Judge: Melissa R. Mccormick, Case: "Sax v. Convergence Wireless, Inc., et al.", Date: 2022-09-29 Tentative Ruling

Defendant and Judgment Debtor Timothy L. Hirou’s Motion to Set Aside Judgment

Defendant and judgment debtor Timothy L. Hirou (Hirou) moves to set aside a judgment entered against him on December 17, 2020.  Plaintiffs and judgment creditors Brian M. Sax and Andrea K. Sax oppose Hirou’s motion.  The court exercises its discretion to consider Hirou’s motion despite its procedural deficiencies, including that Hirou did not file several required motion documents and that Hirou’s declaration is unsigned.  For the following reasons, Hirou’s motion is denied.

Following a court trial at which Hirou did not appear, the court entered judgment in favor of Brian Sax and against Hirou on Brian Sax’s breach of contract and account stated causes of action; in favor of Brian Sax and Andrea Sax and against Hirou on plaintiffs’ account stated cause of action; in favor of Brian Sax and against Hirou on Brian Sax’s intentional fraud cause of action; and in favor of Brian Sax and against Hirou on Brian Sax’s wrongful termination cause of action.  See 12/17/22 Judgment & 12/15/22 Order attached thereto; see also 8/18/22 Order (order denying defendant Judith Hirou’s motion to set aside judgment).  (The December 17, 2022 judgment and December 15, 2022 order address several other parties and causes of action.  In addition, extensive other proceedings occurred over the course of this case.  The court confines its discussion to the case proceedings relevant to Hirou’s motion.)  In addition to other evidence admitted at trial, the court admitted plaintiffs’ requests for admissions to Hirou, which the court deemed admitted in a June 25, 2022 order.

  1. Relevant procedural background

Hirou admits he was personally served with the summons.  Hirou states he retained attorney David R. Griffin to represent him in the lawsuit.  Griffin filed an answer and a cross-complaint on Hirou’s behalf in June 2019.  On January 15, 2020 a substitution of attorney (ROA No. 212) was filed reflecting the cessation of Griffin’s representation of Hirou and Hirou’s self-representation.

***

◆ SET EXERCISE A: Retype the part of the court ruling that opens with the words containing "Defendant and judgment debtor Timothy L. Hirou (Hirou)" and closes with "motion is denied.".
The court ruling above has nothing to do with the entries that come after it.

***

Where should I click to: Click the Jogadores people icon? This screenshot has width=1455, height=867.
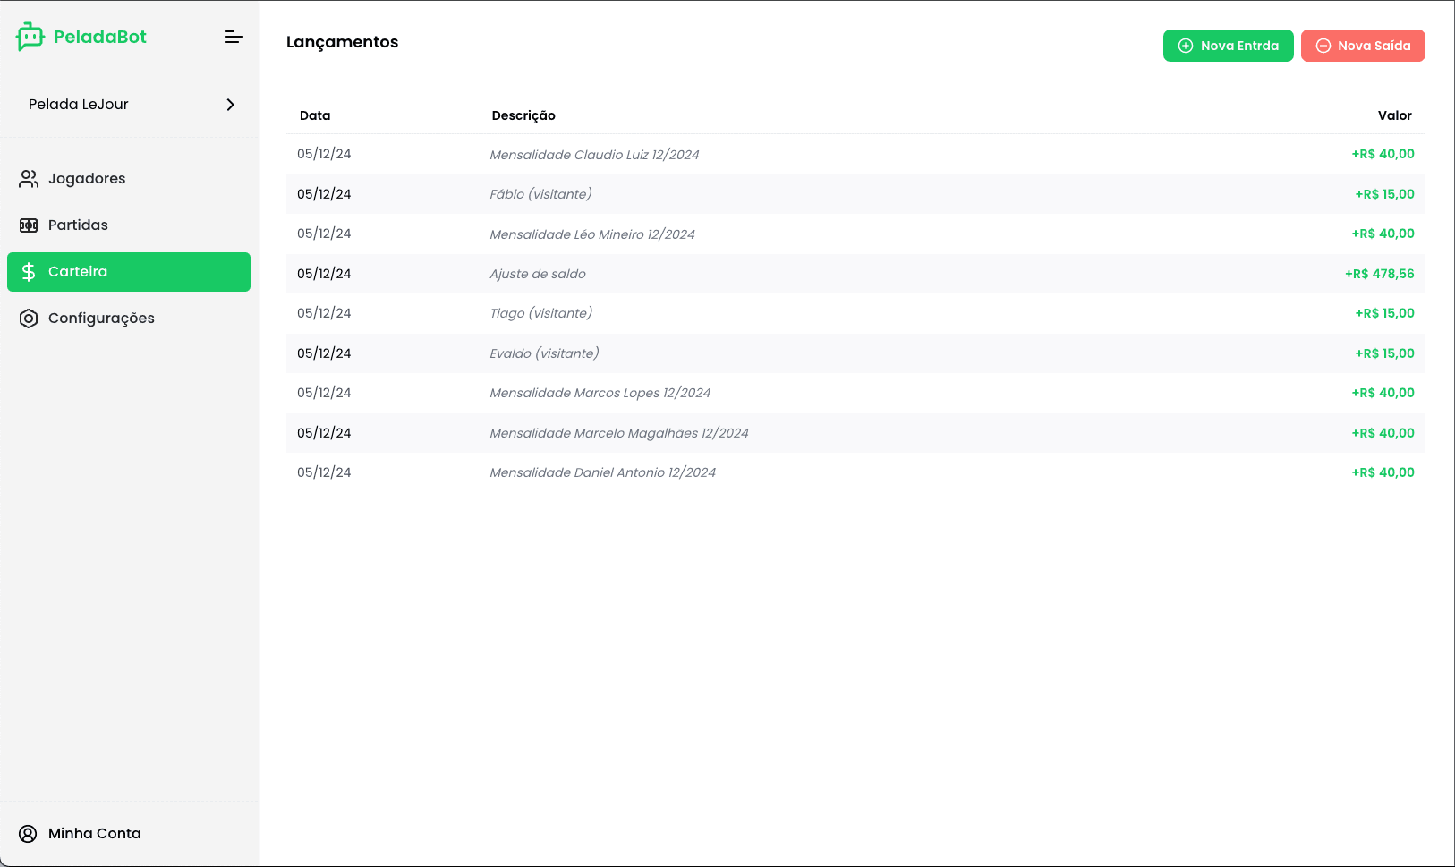(x=29, y=179)
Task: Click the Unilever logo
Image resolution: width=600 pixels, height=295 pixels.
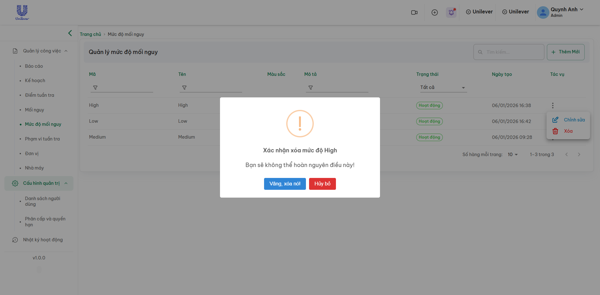Action: tap(22, 12)
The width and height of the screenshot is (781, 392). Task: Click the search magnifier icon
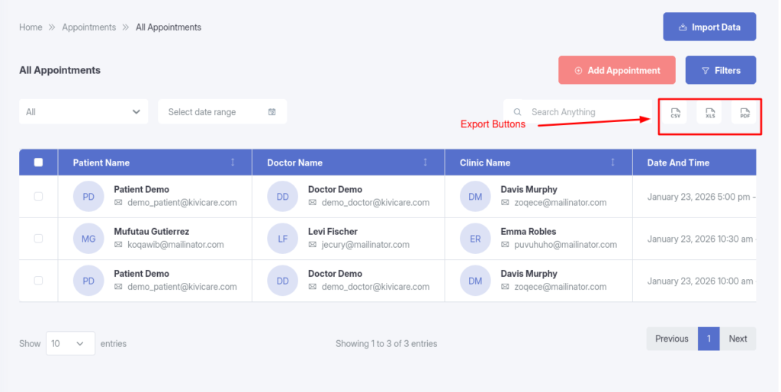[x=518, y=112]
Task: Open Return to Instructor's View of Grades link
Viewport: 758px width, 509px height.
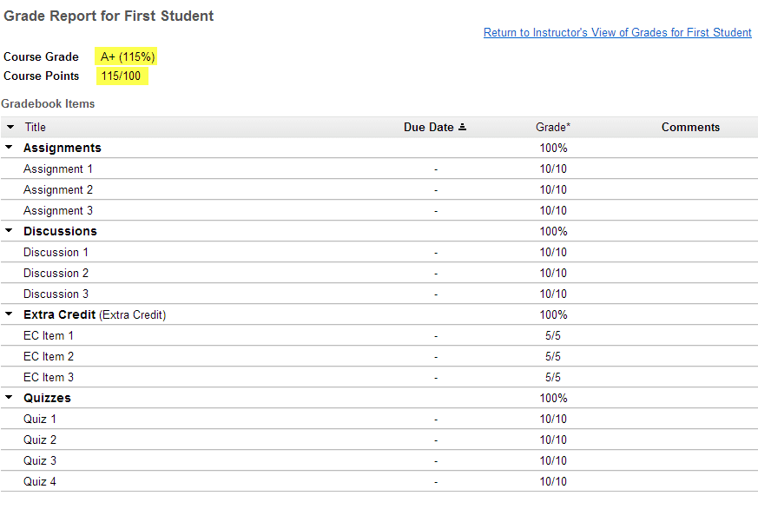Action: [617, 32]
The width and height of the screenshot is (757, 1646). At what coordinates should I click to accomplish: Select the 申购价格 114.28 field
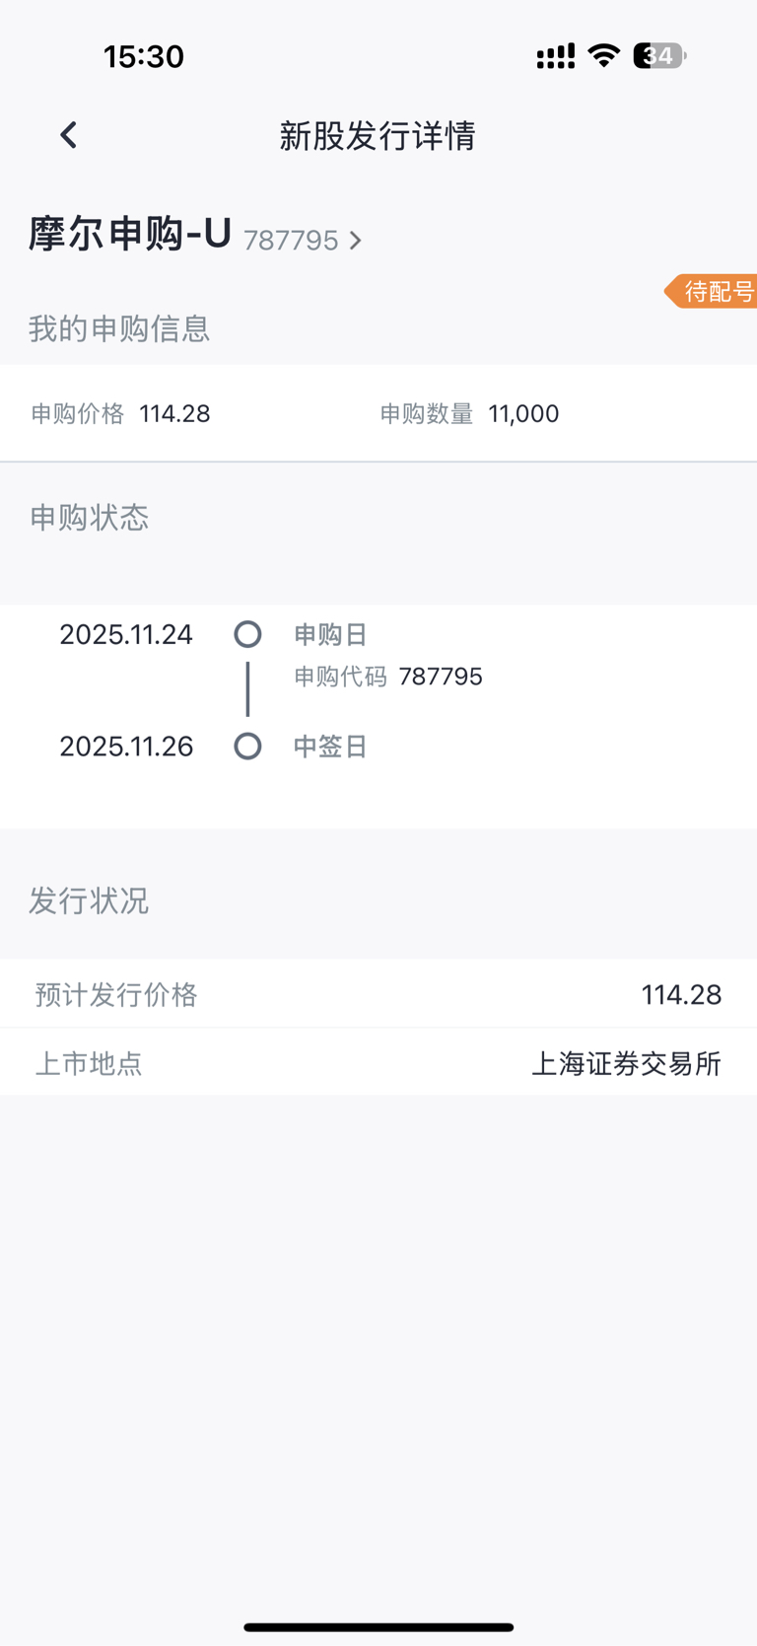pyautogui.click(x=120, y=413)
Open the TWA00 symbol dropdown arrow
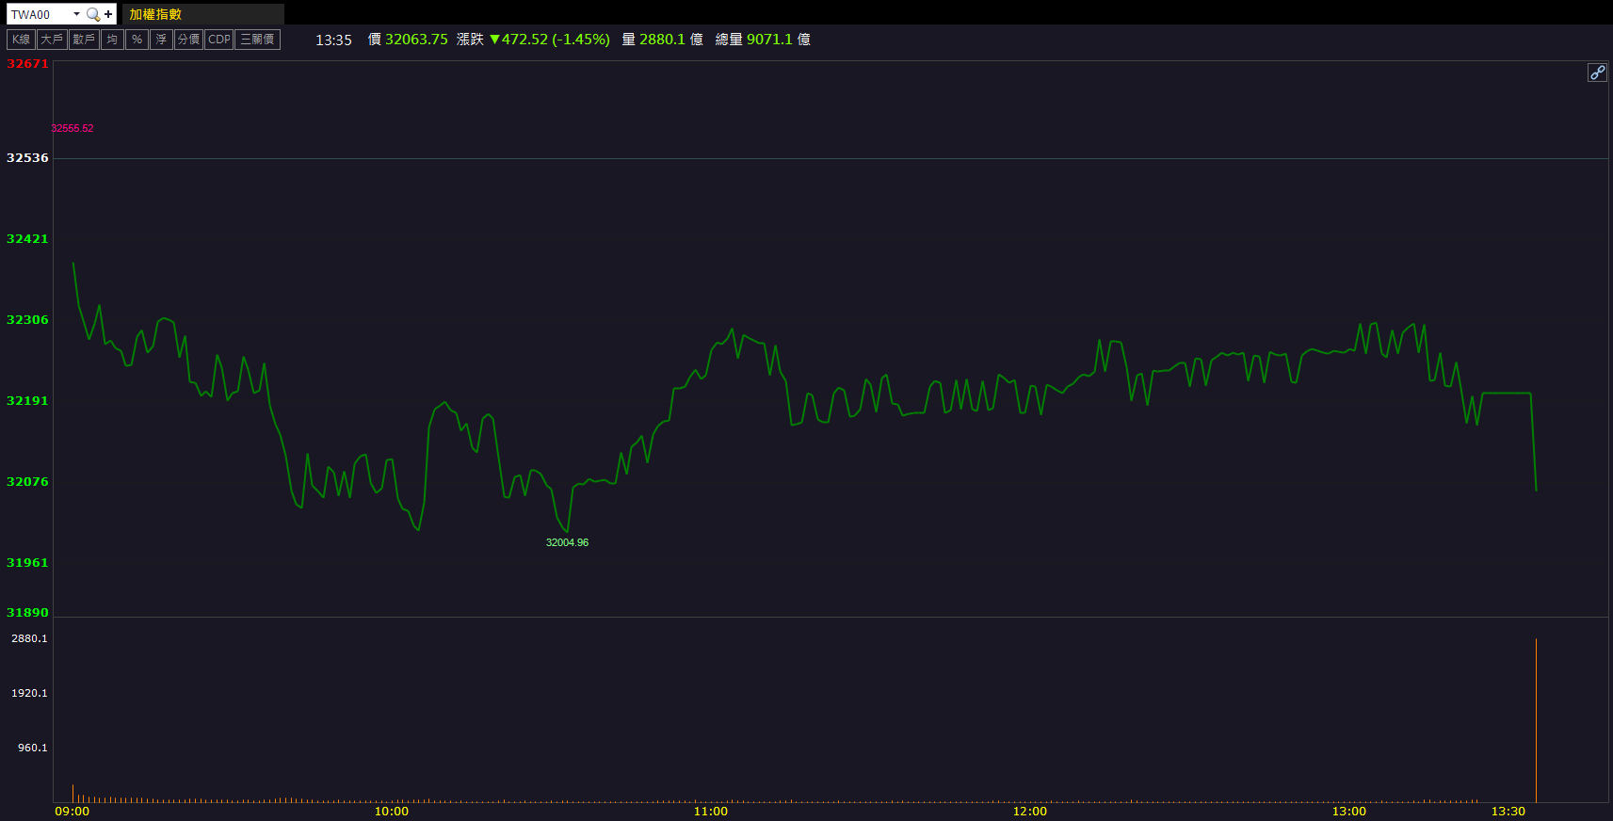This screenshot has width=1613, height=821. point(76,14)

***

◆ SET EXERCISE B: In how many lines of the entries does the word "icon" appear? Reply with the number only.

◆ TASK SOLUTION A:
Defendant and judgment debtor Timothy L. Hirou (Hirou) moves to set aside a judgment entered against him on December 17, 2020.  Plaintiffs and judgment creditors Brian M. Sax and Andrea K. Sax oppose Hirou’s motion.  The court exercises its discretion to consider Hirou’s motion despite its procedural deficiencies, including that Hirou did not file several required motion documents and that Hirou’s declaration is unsigned.  For the following reasons, Hirou’s motion is denied.

◆ TASK SOLUTION B: 2